Task objective.
Search the data for the word "agent" and copy every line where it occurs.

Records for the exercise.
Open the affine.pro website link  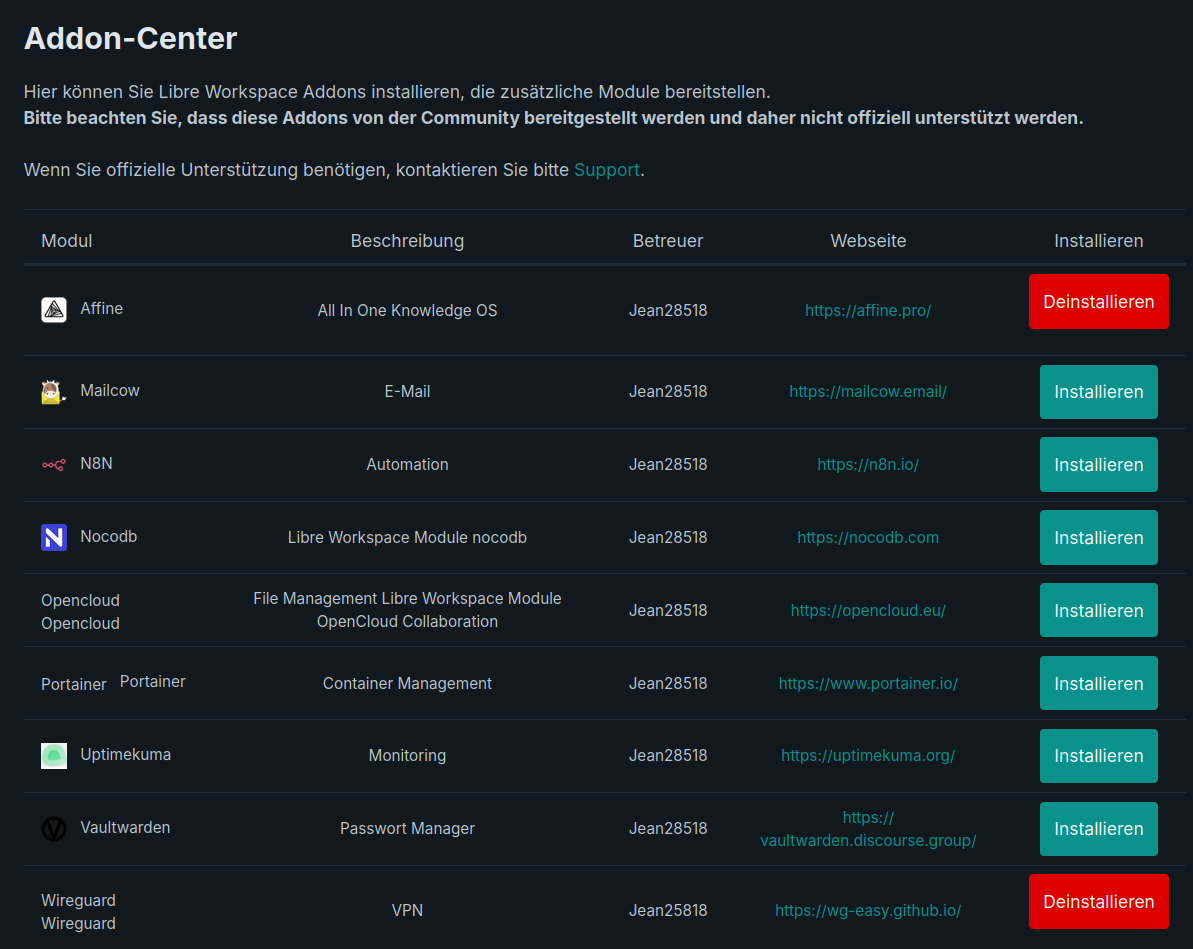(x=868, y=311)
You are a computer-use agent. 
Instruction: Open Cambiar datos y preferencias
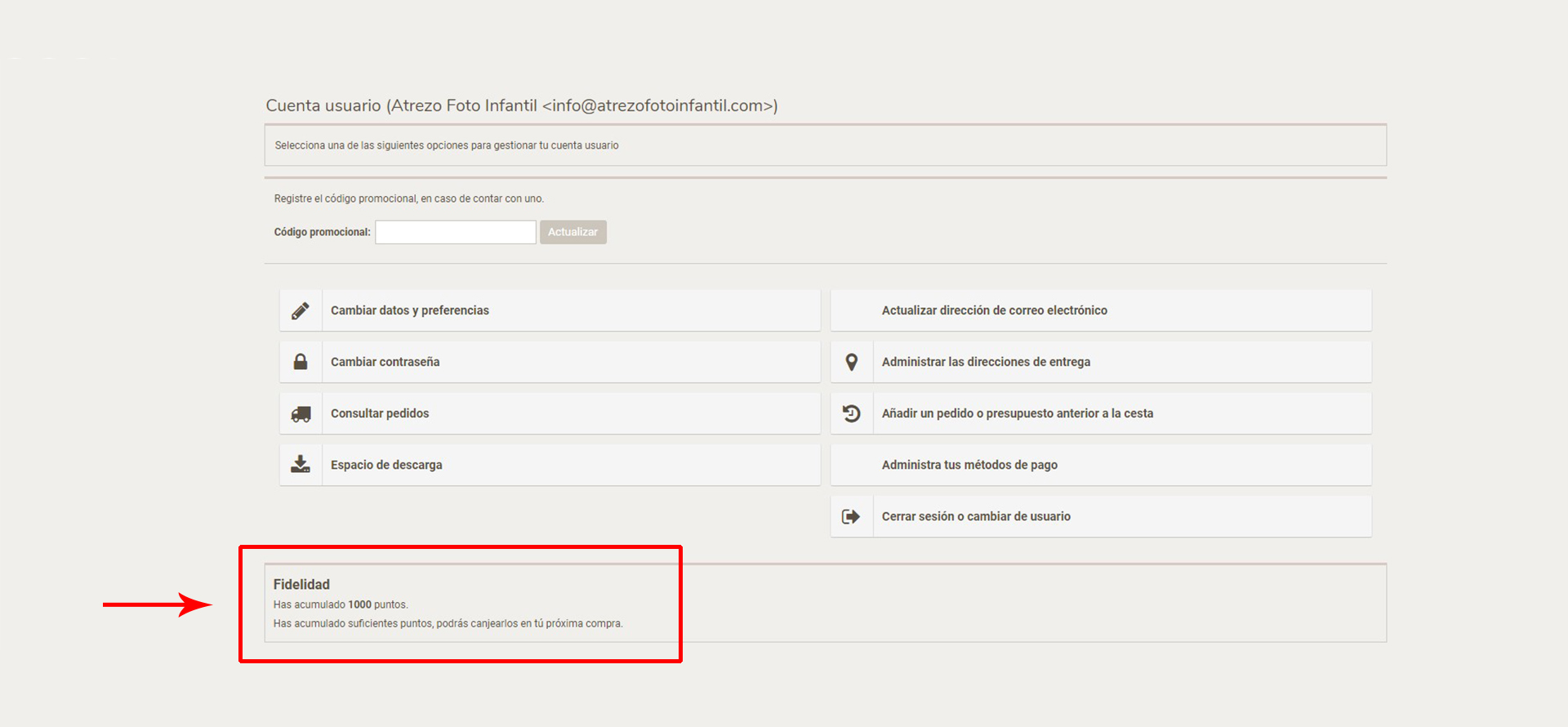(x=410, y=310)
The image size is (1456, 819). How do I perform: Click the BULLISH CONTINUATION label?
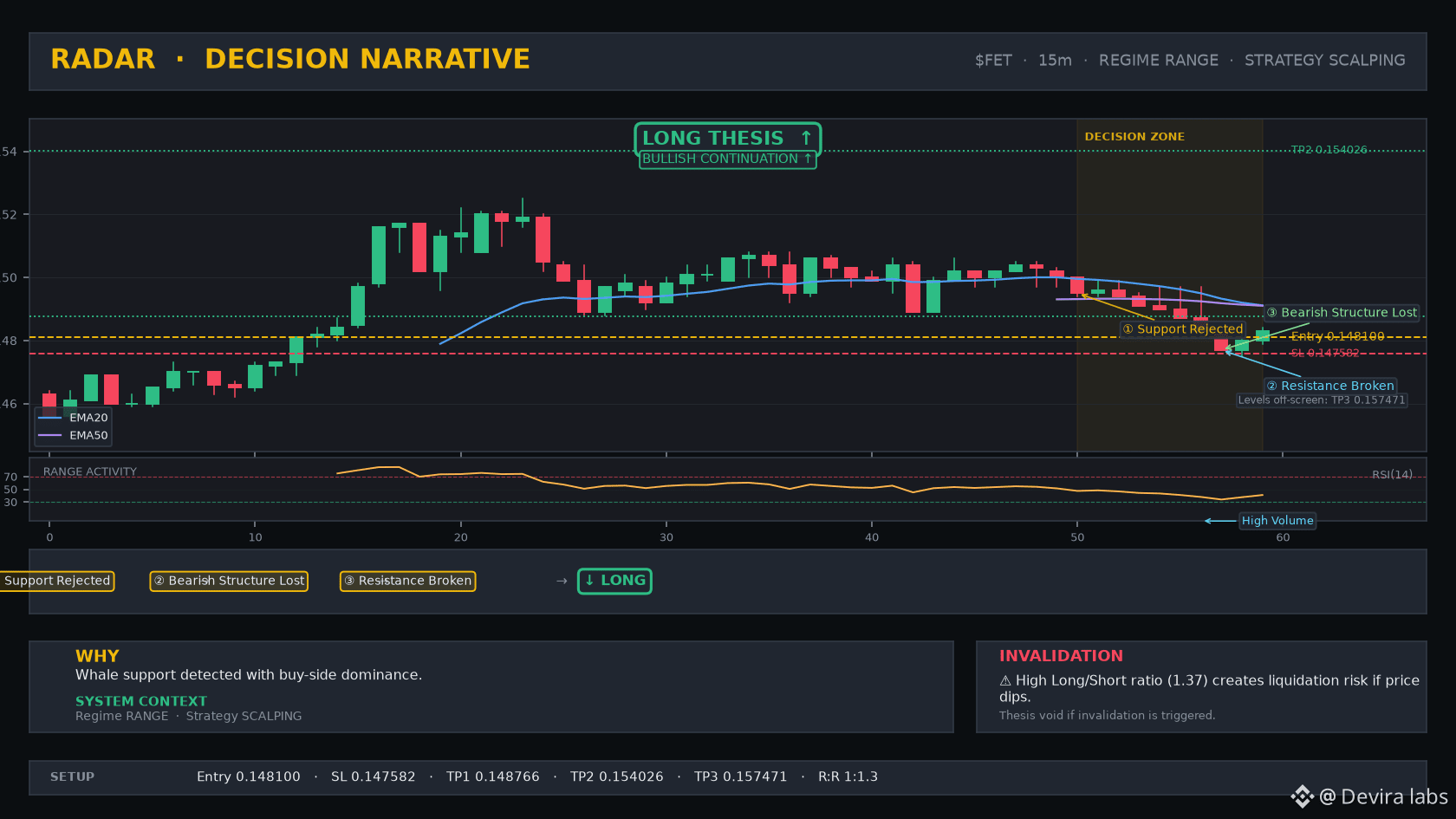pos(727,159)
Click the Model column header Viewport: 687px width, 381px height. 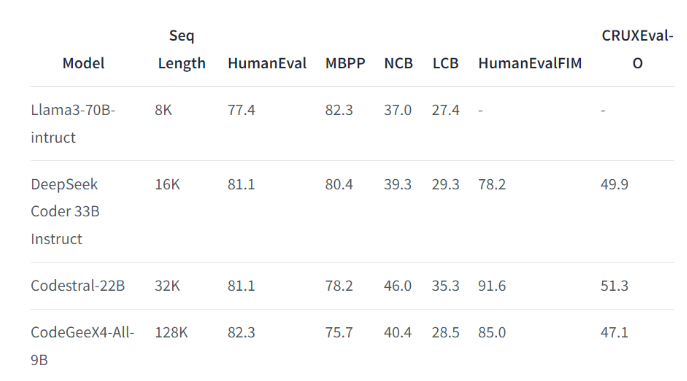(x=83, y=63)
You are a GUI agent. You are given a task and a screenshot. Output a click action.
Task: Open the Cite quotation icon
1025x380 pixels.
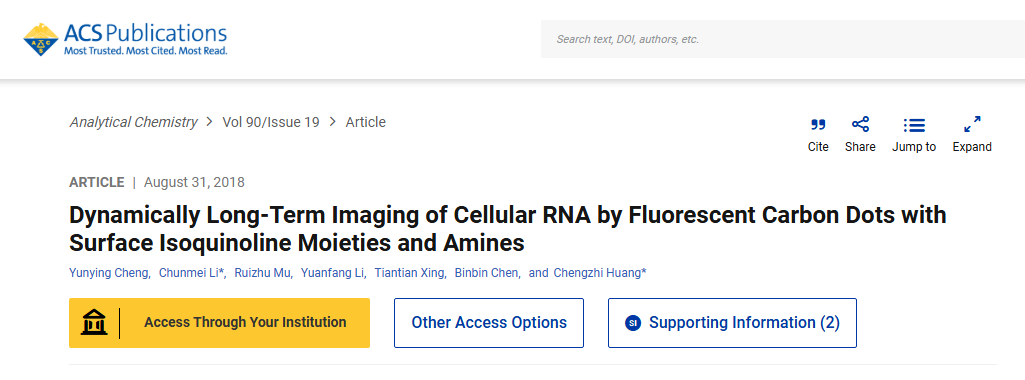pyautogui.click(x=818, y=124)
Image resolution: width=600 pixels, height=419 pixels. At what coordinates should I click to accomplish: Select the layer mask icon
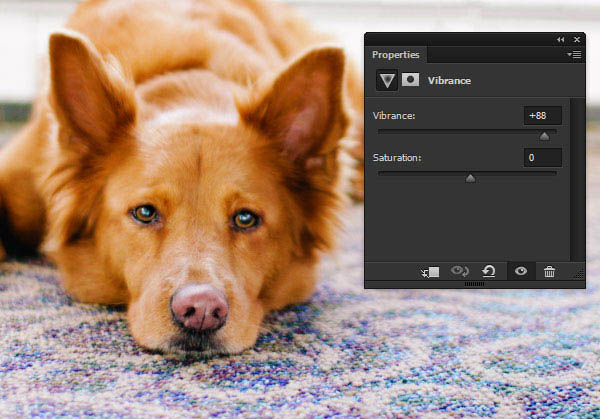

Response area.
You are a computer-use agent. 
You are a GUI agent. You are given a task and a screenshot. Output a click action.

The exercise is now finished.